Quasiment sortie dans l’anonymat le plus total derrière les superproductions Netflix The Get Down et Strangers Things, la minie-série d’HBO, largement acclamée par la critique est parvenue, malgré quelques longueurs, à tenir presque toutes les promesses que laissait entrevoir son pilote. Émouvante, glaçante et souvent poignante : une chose est sûre, cette fiction adaptée de la série britannique Criminal Justice ne laissait pas indifférent. La fin de la première saison du show est donc l’occasion pour moi de revenir en détail sur cette plongée dans les méandres du système judiciaire américain.
Attention spoilers.
L’intrigue en bref
The Night Of, c’est d’abord le récit d’une descente aux enfers, celle de Nasir Khan, dit Naz (Riz Ahmed), un jeune étudiant sans histoire d’origine pakistanaise. Un jour après une nuit d’excès, il se réveille aux côtés d’une jeune femme baignant dans son sang. Paniqué et sans souvenir de la veille, il prend la fuite mais est rapidement arrêté et inculpé pour un meurtre dont il est le suspect idéal. Ne pouvant s’appuyer dans un premier temps que sur Jack Stone (John Turturro), un avocat raté et opportuniste qui l’a pris sous son aile, Naz essaye tant bien que mal de survivre dans un milieu carcéral aussi dur qu’impitoyable. Si The Night Of est le récit d’une lutte, c’est aussi une critique forte du système judiciaire américain dont Naz est prisonnier et dans lequel il est considéré comme coupable avant même d’avoir eu le droit à un procès équitable.

» **Consignes**:
• A. Réécrivez le passage de la critique de The Night Of qui commence à « Attention spoilers. » et se termine à « un procès équitable. », en remplaçant « Naz » par « Nasir ».
• B. Relevez les adjectifs placés avant les deux-points dans la phrase de la critique de The Night Of qui commence par « Émouvante ».
• C. Poursuivez la critique de la série The Night Of à partir de sa dernière phrase.

» **Extraits d'enregistrements**:
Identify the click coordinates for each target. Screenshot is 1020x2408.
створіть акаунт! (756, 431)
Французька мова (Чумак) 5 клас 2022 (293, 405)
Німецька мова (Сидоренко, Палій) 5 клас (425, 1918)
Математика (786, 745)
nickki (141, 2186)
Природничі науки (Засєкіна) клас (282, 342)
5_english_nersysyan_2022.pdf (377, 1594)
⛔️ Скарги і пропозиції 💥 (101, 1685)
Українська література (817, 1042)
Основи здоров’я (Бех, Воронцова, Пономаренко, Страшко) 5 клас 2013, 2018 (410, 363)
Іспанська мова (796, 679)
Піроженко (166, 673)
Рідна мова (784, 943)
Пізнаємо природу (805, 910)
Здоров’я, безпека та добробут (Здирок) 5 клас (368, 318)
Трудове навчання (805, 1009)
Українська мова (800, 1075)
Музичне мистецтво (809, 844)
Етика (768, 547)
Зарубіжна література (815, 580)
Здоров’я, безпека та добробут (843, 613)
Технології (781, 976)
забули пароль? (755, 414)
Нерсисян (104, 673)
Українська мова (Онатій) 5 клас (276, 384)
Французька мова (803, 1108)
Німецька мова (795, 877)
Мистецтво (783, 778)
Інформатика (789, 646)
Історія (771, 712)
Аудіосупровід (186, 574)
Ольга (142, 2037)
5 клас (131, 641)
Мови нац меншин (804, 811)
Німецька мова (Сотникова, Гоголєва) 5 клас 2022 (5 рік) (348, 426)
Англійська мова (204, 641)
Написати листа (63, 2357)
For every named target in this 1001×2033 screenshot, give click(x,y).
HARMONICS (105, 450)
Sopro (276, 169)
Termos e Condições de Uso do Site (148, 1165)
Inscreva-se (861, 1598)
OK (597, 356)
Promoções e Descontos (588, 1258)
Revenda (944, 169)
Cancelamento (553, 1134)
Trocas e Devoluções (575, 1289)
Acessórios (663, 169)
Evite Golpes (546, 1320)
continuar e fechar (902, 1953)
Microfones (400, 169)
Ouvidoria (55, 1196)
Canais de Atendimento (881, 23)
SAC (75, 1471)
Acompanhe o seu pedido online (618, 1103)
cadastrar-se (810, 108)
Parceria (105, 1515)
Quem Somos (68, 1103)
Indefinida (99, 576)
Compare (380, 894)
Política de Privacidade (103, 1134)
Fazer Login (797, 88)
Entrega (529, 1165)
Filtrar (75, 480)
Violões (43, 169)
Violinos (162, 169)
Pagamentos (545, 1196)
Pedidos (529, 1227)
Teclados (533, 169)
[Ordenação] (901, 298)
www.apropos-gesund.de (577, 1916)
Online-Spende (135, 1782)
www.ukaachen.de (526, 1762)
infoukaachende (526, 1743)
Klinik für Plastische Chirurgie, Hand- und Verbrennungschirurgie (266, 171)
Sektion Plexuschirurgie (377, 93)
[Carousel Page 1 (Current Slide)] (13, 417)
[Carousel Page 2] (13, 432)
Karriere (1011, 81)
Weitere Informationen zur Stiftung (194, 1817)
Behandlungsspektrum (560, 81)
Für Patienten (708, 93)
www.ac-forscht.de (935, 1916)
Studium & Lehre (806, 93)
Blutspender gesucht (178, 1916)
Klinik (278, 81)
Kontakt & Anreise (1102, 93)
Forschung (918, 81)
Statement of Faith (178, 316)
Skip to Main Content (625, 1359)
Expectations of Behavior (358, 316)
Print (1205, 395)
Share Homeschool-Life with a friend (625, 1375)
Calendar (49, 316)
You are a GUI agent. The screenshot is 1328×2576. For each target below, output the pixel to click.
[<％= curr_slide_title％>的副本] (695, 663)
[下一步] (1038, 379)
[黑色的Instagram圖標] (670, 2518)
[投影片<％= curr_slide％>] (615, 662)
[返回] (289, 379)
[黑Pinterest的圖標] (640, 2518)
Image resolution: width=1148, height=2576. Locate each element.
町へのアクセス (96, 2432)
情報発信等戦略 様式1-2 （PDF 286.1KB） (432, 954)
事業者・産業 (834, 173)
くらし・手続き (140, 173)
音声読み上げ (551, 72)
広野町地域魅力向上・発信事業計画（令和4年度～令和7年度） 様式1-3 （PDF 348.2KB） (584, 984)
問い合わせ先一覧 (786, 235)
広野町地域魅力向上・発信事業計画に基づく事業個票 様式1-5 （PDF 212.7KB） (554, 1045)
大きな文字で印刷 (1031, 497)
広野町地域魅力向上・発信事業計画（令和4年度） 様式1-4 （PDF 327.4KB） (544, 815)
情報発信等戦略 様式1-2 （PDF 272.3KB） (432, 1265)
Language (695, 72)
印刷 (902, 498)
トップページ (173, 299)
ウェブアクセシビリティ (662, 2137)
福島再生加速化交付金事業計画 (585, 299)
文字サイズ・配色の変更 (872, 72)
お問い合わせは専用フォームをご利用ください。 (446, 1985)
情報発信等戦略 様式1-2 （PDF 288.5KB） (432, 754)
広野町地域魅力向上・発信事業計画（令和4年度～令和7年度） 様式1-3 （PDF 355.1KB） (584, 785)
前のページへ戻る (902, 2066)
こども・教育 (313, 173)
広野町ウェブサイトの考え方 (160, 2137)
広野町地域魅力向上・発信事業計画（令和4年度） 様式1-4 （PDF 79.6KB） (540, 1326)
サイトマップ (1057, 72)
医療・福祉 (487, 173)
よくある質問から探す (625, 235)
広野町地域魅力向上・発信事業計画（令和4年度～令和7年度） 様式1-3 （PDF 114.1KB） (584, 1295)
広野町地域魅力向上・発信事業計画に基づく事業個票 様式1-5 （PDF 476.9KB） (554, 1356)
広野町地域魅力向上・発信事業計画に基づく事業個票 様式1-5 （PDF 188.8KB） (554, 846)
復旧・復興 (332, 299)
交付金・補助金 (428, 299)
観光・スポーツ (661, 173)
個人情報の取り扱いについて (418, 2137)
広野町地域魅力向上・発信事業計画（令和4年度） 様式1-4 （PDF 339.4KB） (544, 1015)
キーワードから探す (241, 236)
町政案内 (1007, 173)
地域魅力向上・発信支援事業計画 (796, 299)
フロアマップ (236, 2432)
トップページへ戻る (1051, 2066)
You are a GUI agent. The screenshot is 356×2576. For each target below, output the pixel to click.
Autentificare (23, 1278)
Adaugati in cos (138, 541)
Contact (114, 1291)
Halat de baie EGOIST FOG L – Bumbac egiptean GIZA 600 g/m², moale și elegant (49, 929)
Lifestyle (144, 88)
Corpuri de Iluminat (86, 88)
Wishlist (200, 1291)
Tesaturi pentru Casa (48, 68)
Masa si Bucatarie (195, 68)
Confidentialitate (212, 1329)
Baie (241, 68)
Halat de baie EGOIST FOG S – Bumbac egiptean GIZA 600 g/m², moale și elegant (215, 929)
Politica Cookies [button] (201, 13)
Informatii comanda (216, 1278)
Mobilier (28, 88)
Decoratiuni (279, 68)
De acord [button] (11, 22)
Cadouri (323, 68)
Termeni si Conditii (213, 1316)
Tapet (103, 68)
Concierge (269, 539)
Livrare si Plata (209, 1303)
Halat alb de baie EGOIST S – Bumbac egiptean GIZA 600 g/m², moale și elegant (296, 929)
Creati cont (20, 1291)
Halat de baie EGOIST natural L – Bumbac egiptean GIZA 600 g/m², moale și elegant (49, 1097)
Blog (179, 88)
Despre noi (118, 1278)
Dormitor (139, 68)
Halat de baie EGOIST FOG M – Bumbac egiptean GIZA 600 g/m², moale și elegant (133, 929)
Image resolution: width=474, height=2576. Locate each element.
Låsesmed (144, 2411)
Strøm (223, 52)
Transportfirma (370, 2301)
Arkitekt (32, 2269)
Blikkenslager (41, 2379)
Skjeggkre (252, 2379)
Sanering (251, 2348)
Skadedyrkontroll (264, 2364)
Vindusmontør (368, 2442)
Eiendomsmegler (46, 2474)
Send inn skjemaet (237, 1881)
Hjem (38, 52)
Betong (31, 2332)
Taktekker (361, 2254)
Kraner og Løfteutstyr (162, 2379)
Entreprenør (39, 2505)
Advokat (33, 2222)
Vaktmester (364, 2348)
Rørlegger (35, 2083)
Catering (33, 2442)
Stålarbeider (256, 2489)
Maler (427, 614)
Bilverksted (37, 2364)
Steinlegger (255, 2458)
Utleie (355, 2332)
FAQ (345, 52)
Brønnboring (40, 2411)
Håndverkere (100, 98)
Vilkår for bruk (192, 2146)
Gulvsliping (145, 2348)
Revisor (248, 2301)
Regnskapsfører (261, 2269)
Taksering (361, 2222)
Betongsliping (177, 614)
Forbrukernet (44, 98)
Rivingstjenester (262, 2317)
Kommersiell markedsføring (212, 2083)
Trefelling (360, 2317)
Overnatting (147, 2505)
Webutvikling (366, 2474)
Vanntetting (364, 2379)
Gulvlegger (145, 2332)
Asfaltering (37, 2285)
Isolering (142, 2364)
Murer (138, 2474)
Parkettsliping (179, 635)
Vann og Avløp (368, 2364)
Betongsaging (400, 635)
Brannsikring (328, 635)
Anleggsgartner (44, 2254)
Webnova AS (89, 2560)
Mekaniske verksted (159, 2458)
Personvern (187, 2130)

» **Réponses rédigées**:
• A.
Attention spoilers.
L’intrigue en bref
The Night Of, c’est d’abord le récit d’une descente aux enfers, celle de Nasir Khan, dit Nasir (Riz Ahmed), un jeune étudiant sans histoire d’origine pakistanaise. Un jour après une nuit d’excès, il se réveille aux côtés d’une jeune femme baignant dans son sang. Paniqué et sans souvenir de la veille, il prend la fuite mais est rapidement arrêté et inculpé pour un meurtre dont il est le suspect idéal. Ne pouvant s’appuyer dans un premier temps que sur Jack Stone (John Turturro), un avocat raté et opportuniste qui l’a pris sous son aile, Nasir essaye tant bien que mal de survivre dans un milieu carcéral aussi dur qu’impitoyable. Si The Night Of est le récit d’une lutte, c’est aussi une critique forte du système judiciaire américain dont Nasir est prisonnier et dans lequel il est considéré comme coupable avant même d’avoir eu le droit à un procès équitable.

• B. Émouvante, glaçante, poignante

• C.
De l’innocence à la décadence
Toute décision a des conséquences. C’est ce qu’essaye de montrer The Night Of. Prenons Nasir Khan : au début du show, il est dépeint comme un étudiant modèle issue d’une famille travailleuse, respectable et aisée. Bref : belle vision d’intégration, de promotion sociale et de réalisation de l’American Dream, me direz-vous. Mais une succession de choix désastreux vont faire basculer la vie du jeune homme. Lorsqu'il décide d’emprunter le taxi de son père sans lui demander préalablement la permission, d’accepter de conduire Andrea Cornish (Sofia Black d’Elia) et enfin de finir la soirée chez elle en abusant de toutes sortes de substances illicites, il est loin de se douter que ses actions sonnent le glas de sa vie calme et rangée.
À partir de ce moment là, Naz est empêtré dans un piège dont il aura toutes les peines du monde à s’extirper.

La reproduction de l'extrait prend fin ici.